* **TASK GOAL**
Among the lines listed below, count those that include the string "Name", and state only the count.

[Opening GIVEN DATA section]

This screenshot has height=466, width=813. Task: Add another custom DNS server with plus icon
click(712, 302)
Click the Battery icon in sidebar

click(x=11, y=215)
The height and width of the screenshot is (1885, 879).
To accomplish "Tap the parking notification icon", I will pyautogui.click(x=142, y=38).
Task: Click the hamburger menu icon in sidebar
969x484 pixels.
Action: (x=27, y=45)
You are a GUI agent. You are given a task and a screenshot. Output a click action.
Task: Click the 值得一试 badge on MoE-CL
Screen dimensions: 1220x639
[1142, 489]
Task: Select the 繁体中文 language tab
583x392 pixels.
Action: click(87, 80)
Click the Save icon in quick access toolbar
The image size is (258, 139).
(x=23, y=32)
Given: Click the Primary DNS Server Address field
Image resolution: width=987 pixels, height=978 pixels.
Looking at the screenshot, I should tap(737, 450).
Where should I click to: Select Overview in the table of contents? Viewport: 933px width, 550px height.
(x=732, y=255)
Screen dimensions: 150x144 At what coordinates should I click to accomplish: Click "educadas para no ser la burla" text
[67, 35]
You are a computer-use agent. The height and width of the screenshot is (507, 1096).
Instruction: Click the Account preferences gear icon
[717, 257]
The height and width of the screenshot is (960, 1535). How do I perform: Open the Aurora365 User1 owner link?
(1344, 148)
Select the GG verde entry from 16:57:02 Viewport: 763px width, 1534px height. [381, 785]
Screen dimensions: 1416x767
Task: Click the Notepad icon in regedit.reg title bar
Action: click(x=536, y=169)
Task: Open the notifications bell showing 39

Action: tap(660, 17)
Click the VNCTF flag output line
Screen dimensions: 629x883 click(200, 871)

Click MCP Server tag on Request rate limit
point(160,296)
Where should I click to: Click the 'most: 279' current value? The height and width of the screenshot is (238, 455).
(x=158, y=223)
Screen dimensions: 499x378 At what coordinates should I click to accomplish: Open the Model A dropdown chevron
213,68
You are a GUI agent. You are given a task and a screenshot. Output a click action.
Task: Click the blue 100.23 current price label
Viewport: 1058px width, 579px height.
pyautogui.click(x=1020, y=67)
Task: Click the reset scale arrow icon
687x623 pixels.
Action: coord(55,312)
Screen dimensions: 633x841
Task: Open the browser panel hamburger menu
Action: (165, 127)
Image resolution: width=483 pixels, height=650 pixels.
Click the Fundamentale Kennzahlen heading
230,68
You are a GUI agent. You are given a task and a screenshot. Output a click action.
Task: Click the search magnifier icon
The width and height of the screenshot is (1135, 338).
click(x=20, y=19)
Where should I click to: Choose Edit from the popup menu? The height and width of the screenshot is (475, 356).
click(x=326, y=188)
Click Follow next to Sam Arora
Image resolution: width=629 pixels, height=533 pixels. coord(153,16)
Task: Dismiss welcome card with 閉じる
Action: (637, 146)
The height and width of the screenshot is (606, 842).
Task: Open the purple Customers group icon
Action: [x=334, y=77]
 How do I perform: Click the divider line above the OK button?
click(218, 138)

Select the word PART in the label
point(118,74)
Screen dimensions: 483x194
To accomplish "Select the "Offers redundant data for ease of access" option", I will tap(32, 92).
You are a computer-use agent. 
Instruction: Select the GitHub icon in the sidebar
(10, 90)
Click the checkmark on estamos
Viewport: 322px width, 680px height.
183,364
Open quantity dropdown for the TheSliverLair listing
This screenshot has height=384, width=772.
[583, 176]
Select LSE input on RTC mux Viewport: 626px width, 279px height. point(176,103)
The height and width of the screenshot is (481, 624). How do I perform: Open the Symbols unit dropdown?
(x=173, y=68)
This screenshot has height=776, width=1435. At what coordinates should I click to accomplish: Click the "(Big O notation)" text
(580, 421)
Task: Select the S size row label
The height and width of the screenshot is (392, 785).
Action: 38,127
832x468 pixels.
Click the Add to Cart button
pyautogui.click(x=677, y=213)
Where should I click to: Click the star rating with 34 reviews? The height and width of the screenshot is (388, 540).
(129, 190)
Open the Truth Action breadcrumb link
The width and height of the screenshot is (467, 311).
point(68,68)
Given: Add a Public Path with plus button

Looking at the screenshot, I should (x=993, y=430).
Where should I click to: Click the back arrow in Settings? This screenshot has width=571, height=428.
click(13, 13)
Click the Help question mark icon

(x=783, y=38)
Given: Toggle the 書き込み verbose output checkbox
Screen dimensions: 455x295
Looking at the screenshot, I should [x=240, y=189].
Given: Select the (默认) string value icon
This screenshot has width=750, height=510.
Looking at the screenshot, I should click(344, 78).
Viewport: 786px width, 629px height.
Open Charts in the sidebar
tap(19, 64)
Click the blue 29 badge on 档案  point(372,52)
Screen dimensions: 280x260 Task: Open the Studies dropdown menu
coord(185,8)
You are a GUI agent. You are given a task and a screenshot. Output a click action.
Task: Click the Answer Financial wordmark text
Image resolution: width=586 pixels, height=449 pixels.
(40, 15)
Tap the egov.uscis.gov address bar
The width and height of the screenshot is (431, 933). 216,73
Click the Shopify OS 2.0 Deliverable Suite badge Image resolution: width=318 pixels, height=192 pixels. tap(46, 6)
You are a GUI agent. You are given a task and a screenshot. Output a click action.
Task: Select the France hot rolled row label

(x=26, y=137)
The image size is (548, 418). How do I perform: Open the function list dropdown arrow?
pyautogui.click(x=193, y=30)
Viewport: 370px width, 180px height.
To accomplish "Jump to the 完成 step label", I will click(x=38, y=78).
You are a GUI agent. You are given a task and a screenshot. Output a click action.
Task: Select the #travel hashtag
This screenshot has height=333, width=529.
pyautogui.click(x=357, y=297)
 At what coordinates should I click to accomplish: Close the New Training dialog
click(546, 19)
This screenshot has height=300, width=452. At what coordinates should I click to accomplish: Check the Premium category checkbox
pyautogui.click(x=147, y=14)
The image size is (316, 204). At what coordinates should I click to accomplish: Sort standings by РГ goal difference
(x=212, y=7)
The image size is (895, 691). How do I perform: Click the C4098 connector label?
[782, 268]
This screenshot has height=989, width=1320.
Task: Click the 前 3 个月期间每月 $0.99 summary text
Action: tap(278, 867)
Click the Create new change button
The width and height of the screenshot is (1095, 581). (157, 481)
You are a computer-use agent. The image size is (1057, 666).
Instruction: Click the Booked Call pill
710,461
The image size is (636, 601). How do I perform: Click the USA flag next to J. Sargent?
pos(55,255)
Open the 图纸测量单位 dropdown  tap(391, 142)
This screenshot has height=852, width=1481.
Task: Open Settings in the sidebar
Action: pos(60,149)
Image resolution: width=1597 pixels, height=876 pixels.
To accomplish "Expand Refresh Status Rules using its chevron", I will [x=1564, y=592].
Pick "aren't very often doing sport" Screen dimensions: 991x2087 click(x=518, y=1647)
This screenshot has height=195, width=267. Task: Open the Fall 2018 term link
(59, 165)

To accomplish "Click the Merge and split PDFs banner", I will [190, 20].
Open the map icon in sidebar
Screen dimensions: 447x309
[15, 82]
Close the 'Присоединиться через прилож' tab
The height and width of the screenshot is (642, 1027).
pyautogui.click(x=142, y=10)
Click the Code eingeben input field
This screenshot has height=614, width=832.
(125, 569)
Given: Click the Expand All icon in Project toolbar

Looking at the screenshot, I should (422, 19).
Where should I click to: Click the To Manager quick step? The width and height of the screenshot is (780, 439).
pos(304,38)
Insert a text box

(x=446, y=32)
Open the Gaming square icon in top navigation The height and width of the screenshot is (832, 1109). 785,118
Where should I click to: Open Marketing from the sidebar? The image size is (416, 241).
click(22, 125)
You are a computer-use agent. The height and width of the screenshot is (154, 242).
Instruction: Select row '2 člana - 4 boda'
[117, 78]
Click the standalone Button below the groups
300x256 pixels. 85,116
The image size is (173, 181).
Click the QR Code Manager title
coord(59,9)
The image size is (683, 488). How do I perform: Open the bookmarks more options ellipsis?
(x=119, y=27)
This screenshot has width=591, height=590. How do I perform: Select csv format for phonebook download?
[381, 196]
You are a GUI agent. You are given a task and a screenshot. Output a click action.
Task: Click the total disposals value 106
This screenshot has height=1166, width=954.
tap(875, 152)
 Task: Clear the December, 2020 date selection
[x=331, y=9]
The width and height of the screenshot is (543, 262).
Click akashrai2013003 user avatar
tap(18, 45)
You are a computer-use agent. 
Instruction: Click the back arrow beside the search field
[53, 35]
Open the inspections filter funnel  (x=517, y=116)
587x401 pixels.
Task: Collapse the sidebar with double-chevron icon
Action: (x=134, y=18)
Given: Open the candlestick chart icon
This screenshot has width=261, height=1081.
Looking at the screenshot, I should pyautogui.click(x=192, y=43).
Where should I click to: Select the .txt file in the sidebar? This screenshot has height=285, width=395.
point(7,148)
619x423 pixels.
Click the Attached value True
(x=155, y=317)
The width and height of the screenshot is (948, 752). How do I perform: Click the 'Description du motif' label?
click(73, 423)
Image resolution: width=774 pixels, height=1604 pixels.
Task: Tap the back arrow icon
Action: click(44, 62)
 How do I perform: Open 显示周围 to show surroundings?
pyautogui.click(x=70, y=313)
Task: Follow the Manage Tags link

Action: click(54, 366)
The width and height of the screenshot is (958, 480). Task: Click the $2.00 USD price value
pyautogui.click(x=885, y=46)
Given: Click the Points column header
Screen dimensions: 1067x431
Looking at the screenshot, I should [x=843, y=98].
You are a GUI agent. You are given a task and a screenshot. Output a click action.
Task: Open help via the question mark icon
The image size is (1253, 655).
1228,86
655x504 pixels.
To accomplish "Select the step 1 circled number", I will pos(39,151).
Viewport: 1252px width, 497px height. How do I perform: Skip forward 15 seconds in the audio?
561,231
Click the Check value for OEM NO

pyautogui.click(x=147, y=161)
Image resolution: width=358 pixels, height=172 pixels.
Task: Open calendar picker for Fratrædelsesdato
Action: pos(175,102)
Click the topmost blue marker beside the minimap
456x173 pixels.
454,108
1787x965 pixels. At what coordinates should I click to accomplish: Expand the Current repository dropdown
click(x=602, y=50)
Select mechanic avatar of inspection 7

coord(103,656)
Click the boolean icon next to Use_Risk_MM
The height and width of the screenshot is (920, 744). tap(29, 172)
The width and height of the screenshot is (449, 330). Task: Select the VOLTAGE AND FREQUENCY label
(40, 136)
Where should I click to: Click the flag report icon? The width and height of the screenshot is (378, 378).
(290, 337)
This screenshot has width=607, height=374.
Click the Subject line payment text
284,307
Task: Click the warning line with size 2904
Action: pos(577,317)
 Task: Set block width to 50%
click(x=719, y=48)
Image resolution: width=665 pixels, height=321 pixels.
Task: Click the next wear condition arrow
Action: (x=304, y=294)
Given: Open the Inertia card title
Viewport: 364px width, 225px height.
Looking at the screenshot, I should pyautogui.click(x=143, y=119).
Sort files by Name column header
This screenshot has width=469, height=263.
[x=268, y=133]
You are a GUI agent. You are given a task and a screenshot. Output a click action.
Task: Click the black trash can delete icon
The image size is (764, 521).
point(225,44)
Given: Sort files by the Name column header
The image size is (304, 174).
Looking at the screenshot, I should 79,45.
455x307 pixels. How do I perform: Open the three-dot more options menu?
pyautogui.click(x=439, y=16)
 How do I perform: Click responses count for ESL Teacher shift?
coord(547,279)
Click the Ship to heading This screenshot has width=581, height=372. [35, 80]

[Closing GIVEN DATA section]

* **YOUR RESPONSE**
2